Shigeyoshi Tsukahara

 

Shigeyoshi Tsukahara — Japanese Guest

Shigeyoshi Tsukahara is an independent animator and animation director born in Tokyo in 1981. He made his first animation drawings in university. In August 2001, he launched the website “Yasakaido”. By 2003, he was creating and publishing Flash animations. In 2004, his film “Ushigaeru” closed the Kōhaku Flash Gassen Competition. Since 2013, he has been producing stage sets and animations for the music group SEKAI NO OWARI. In 2018, he began production of the animated feature “Kurayukaba”, distributed by TwinEngine, which received the Special Audience Award at the Fantasia Film Festival in 2023. In April 2024, his second animated feature, “Kuramerukagari”, was released in Japanese cinemas in a double bill with “Kurayukaba”.

Influences

Influenced from childhood by the Godzilla series produced by the Tōhō company, he watched a lot of the Tōei series Wakadaishō and Shachō produced in the 1970s and generally regarded as light comedies.

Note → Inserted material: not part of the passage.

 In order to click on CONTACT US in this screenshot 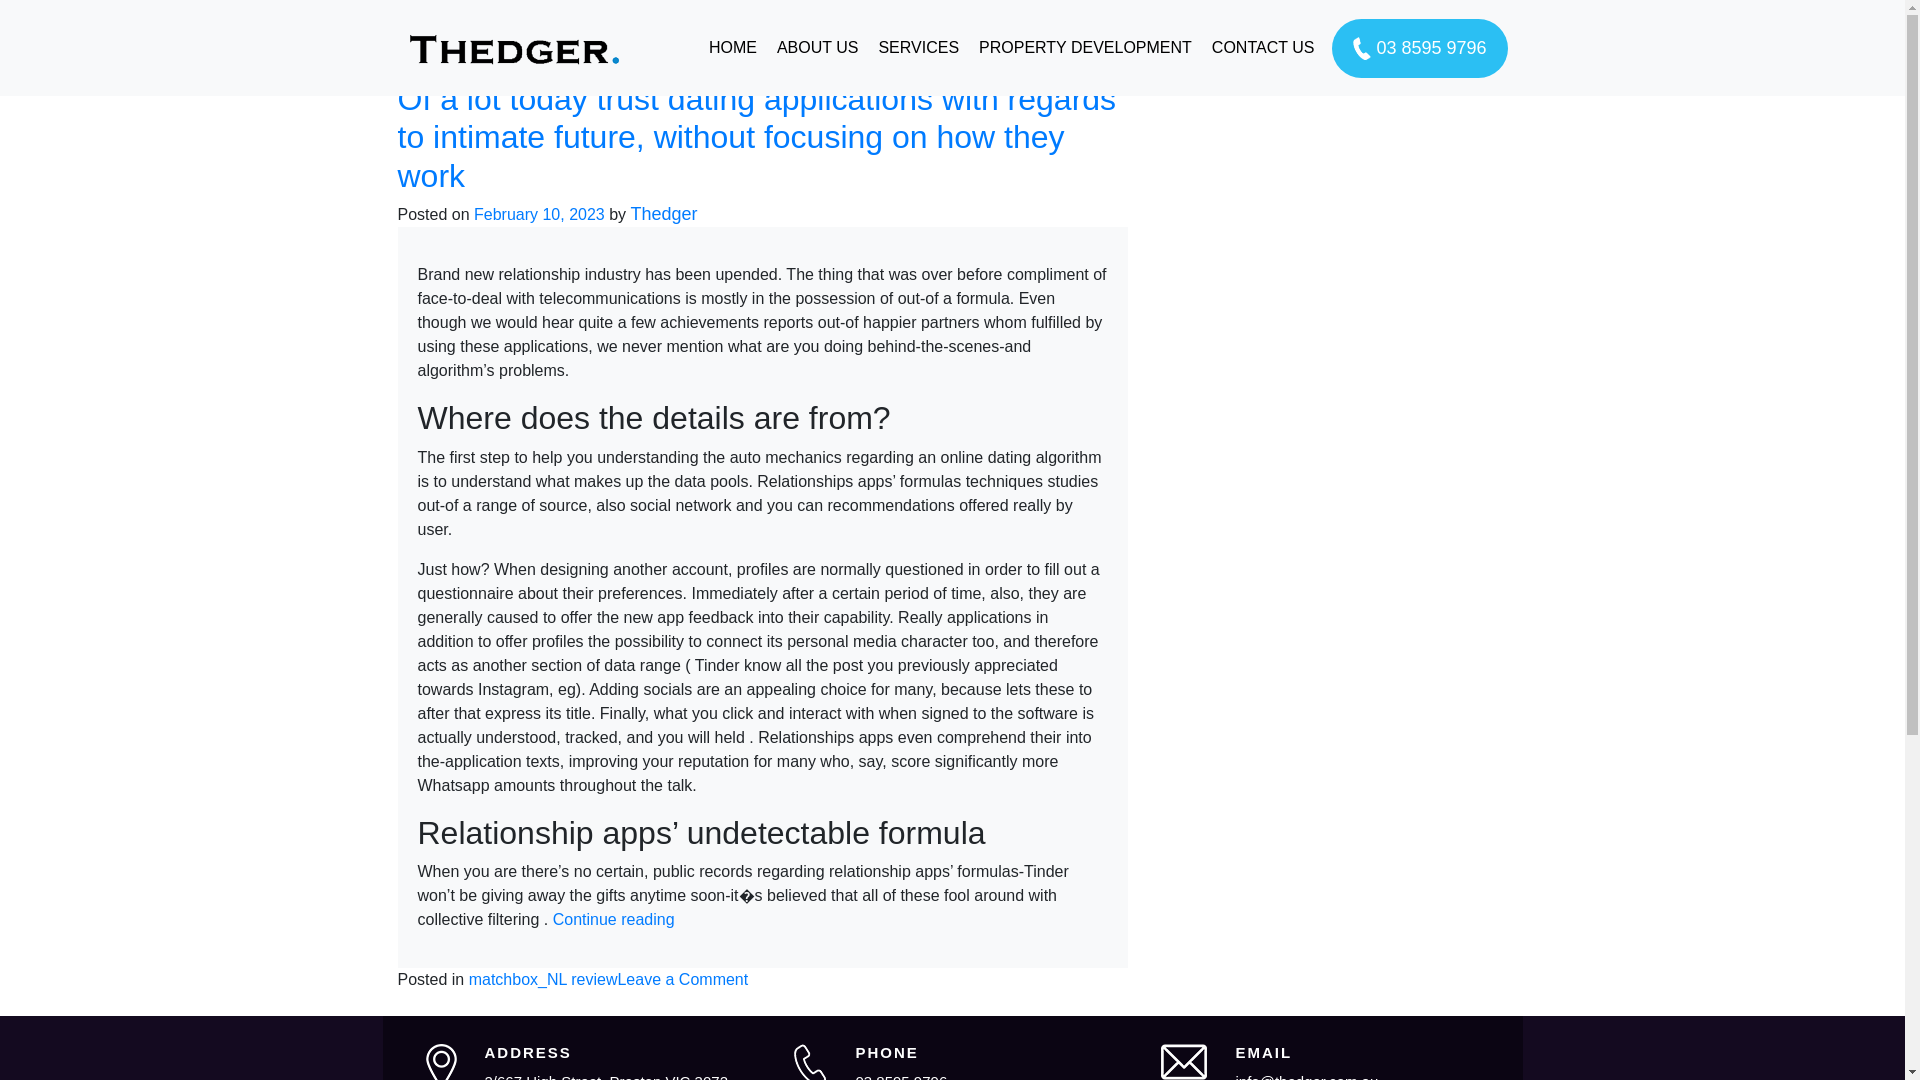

He acknowledges the influence of directors Kengo Furusawa (1919–1997), Jun Fukuda (1923–2000) and Takashi Tsuboshima (1928–2007) from 1960s Tōhō, citing in particular director Kihachi Okamoto (1924–2005) and his film “Dokuritsu Gurentai”, a satirical war movie.

Aesthetics

Tsukuhara recounts how, as a child, he was marked by the Sumida River (which runs through Tokyo) and how it appeared to him as both a source of disquiet and a barrier separating different worlds.

His approach to a work is marked by the construction in his mind of the geography of a particular world populated by beings, not all of whom reveal their faces, and by the appearance of neo-contemporary weapons and machines in an aesthetic that could be described as post-steampunk. Each world he creates—he calls them “great miniature gardens”—is wrapped in a unique colour palette.

The narrative of his works borrows heavily from the techniques of the benshi, historically the narrators of silent films, following his 2007 meeting with Raikō Sakamoto, one of the last heirs of this tradition.